Teachers, students and their parents learn to operate Apple computers.

Moscow officials promise to equip all teachers and first-graders with a MacBook Pro laptop by 2014. Children love the laptops, but parents suggest that they are too expensive and unnecessary.

The start of the new academic year was marked by the launch of brand new Apple desktops and MacBook laptops in Moscow schools. The first Apple computers were provided for first-graders in Moscow back in 2010, when students from 180 schools were equipped with MacBook laptops. By 2011,  at least 1,500 Moscow schools had received laptops for their first grade pupils. This year, second-graders were to start using MacBooks on Sept. 1, the first day of school. Supplying schools with expensive computer equipment is part of the government's campaign to switch to a new state standard for elementary schools. This standard envisions studying in a digital/electronic environment, with electronic journals, textbooks and records.

According to officials, the introduction of MacBook computers is also part of the federal Our New School program, which was promoted by former president Dmitry Medvedev, a known Apple enthusiast.

What, how much and how

One of the objectives of Moscow’s municipal Information City (2012-2016) program is to equip Moscow schools with computers at a rate of 17 machines per 100 students by 2014. However, new laptops are not distributed evenly among schools. Because of the inconsistency of supplies, some schools have enough computers for both the first and second grade classes, while students in other schools have to share during classes. There are also schools that have no Apple computers at all, parents of first-graders told Moskovskie novosti.

The contract for the “supply of computing and telecommunications devices equipping educational establishments of the city of Moscow in 2012” also specifies the software to be used with the schools’ MacBook laptops. The list includes the mathematics software packages Matryoshka and Live Mathematics, Live Word software for writing skills and the open creative environment PervoLogo, which enables first-graders to include cartoon illustrations in essays and older pupils to simulate science experiments.

"This software works fine on Windows"

Parents are divided on the introduction of these new computers, as their enthusiasm for their children operating MacBooks is usually clouded by the high prices of Apple machines.

“My daughter was in the first grade not so long ago. The main problem was that their teacher was always telling them: ‘this is very expensive equipment - if you break it, you'll have to pay for it to be fixed repair.’ The children were scared and didn't like those classes. They mostly worked with Matryoshka. You could access it from home, on the Internet. I thought it was exciting,” Ksenia Sochilova, the mother of a pupil of school No.191, told Moskovskie novosti.

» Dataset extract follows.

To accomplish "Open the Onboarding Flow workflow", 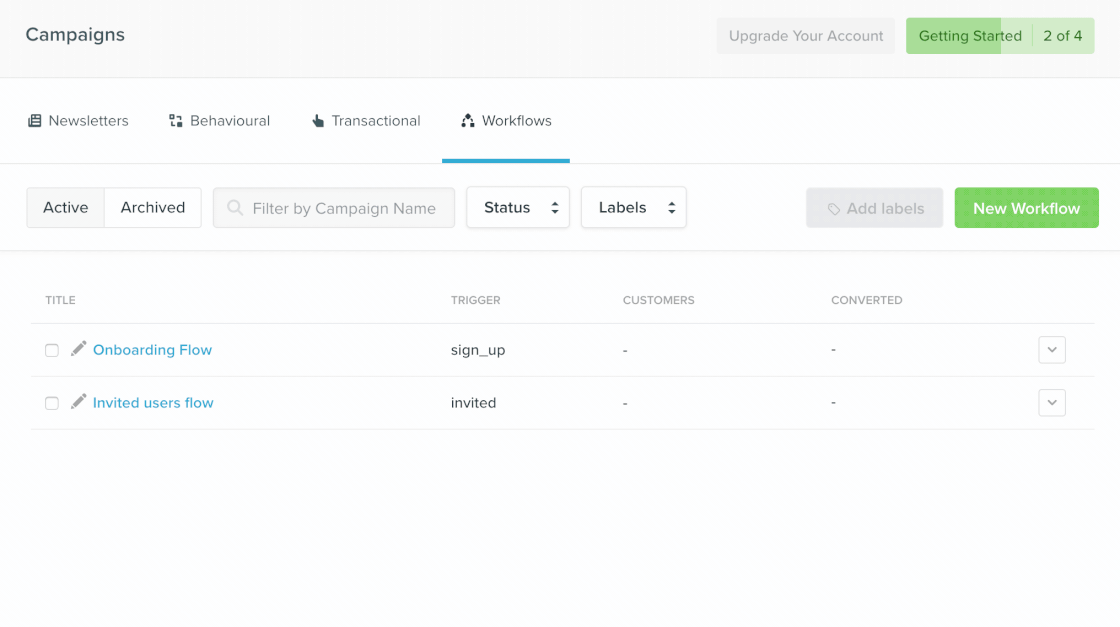I will [152, 349].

“My son was doing jigsaw puzzles during his first year and learning how to combine syllables. There was also some sort of a typing tutor.

The kids loved it, and were not intimidated by the price. Teachers attended some special training. It was all fine, except for the project cost... This software works perfectly well on Windows. I'd rather they bought a regular laptop for everyone - it would be better and cheaper,” says Andrei Prokofyev, the father of a student of school No. 1286.

Konstantin Okunkov, whose son has just started third grade in school No. 1454, agrees. “I am familiar with software development, and I can say that, of all the software programs adopted by schools, none are made exclusively for Mac computers. If our aim is to have economically justified software solutions for schools, then Windows will do just fine, while Linux or Android could take care of other tasks, as they would be much cheaper," said Okunkov.